Beyond that, it is about sourcing and retaining top tech talent which speaks to the need to build and maintain an inclusive company culture with continuous training and development opportunities for technical teams. Ensuring security teams are inclusive of neurodiverse talent, for example, is important for encouraging the diverse ways of thinking needed to spot and curtail novel AI-powered attack strategies.
What advice would you offer CISOs currently facing challenges in implementing zero-trust frameworks and improving their organization’s cybersecurity posture?
At the outset of the zero trust journey, it can all seem a little daunting – where to start, what to prioritize, which vendor solutions to select, and so on. Identities are usually the largest risk area for an organization, followed by devices, so start there.
Then there is the zero trust encryption paradox. PKI and cryptography are critical components of a zero trust strategy, yet the associated proliferation of certificates may inadvertently add cyber risk. To resolve this paradox, critical early steps on any organization’s zero trust journey are to identify and inventory all cryptographic assets, followed by establishing clear ownership.
Also, CISA’s Zero Trust Maturity Model 2.0 and the recently released NIST Cybersecurity Framework 2.0 both provide useful guidance to navigate an organization’s zero trust journey.
Looking ahead, what trends do you foresee in adopting and evolving zero-trust strategies? How might the landscape of cybersecurity change in the next few years?
With Gen AI advancements we are heading into to a new era of fraud and cyberattacks requiring the cyber defenses of tomorrow to be AI-powered to combat both the scale and speed of attacks.

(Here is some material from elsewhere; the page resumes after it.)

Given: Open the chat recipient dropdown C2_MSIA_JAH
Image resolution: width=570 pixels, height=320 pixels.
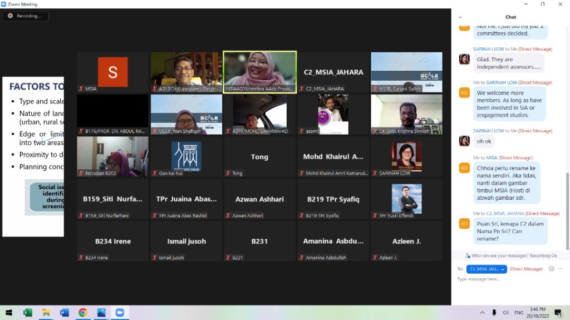Looking at the screenshot, I should [487, 269].
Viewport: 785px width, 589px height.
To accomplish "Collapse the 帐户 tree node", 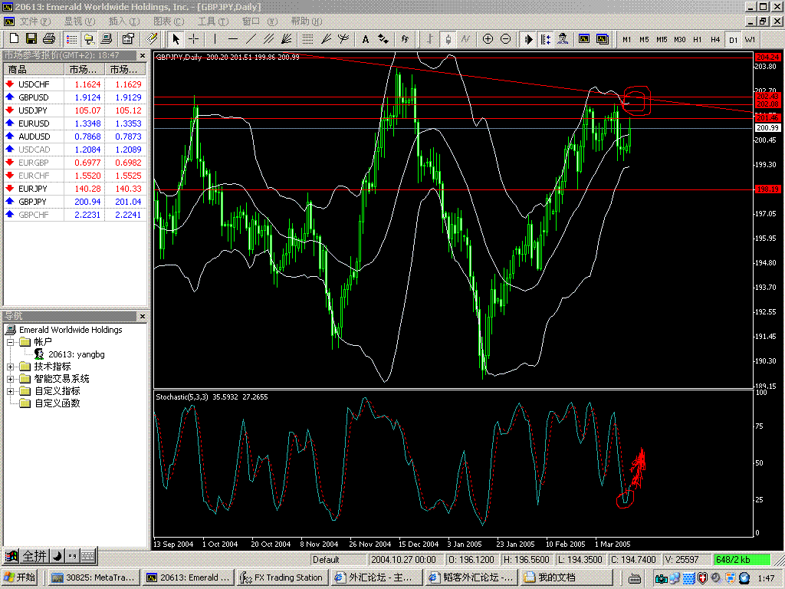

I also expect to see continued diversity in the type of targets. The explosive growth of ransomware over the past few years highlighted that literally any organization can become a high value target from water treatment to ride sharing to hotels and beyond. And this means that organizations of all shapes and sizes need to get serious about zero trust.
Finally, identity – user and machine – is the lynchpin of zero trust. So, getting digital identity right is critical to global security, stability, and prosperity. Currently, there are very different approaches around the globe from the EU’s pro-regulatory stance with Digital Identity regulation and AI Act to a more pro-innovation approach being led by big tech companies in the US. How this plays out will shape the future of zero trust and cybersecurity for generations to come.